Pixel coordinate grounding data
---*---
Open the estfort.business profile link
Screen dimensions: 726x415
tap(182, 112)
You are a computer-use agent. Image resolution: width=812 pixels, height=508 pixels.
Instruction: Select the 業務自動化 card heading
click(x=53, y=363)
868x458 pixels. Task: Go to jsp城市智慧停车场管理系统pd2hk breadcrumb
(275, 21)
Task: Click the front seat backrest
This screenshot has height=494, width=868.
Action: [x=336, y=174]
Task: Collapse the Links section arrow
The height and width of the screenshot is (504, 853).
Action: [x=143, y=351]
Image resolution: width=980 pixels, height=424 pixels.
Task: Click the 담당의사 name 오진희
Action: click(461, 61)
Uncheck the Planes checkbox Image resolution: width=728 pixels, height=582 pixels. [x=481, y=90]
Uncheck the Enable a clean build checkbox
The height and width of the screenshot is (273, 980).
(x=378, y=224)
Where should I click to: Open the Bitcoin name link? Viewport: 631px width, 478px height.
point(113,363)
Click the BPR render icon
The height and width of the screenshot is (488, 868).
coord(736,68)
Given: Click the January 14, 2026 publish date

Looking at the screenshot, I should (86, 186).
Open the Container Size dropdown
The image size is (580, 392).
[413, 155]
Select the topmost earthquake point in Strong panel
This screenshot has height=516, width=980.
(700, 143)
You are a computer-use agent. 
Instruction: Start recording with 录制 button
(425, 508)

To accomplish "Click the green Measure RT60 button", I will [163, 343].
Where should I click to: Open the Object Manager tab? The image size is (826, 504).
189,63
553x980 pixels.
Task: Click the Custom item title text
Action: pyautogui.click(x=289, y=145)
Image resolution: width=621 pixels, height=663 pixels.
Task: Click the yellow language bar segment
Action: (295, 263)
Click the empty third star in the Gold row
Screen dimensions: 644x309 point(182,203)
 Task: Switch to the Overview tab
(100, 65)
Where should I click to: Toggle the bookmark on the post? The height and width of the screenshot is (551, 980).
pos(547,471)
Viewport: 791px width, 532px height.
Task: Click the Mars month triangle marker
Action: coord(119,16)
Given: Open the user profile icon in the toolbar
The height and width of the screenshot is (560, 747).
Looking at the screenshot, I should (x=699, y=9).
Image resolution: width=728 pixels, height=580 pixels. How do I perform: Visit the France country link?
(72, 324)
---*---
REQUIRED ACTION
After identifying the lines above that contain "agent", copy each one.

WRITTEN RESPONSE
You are a computer-use agent. Image resolution: width=812 pixels, height=508 pixels.
You are a computer-use agent. 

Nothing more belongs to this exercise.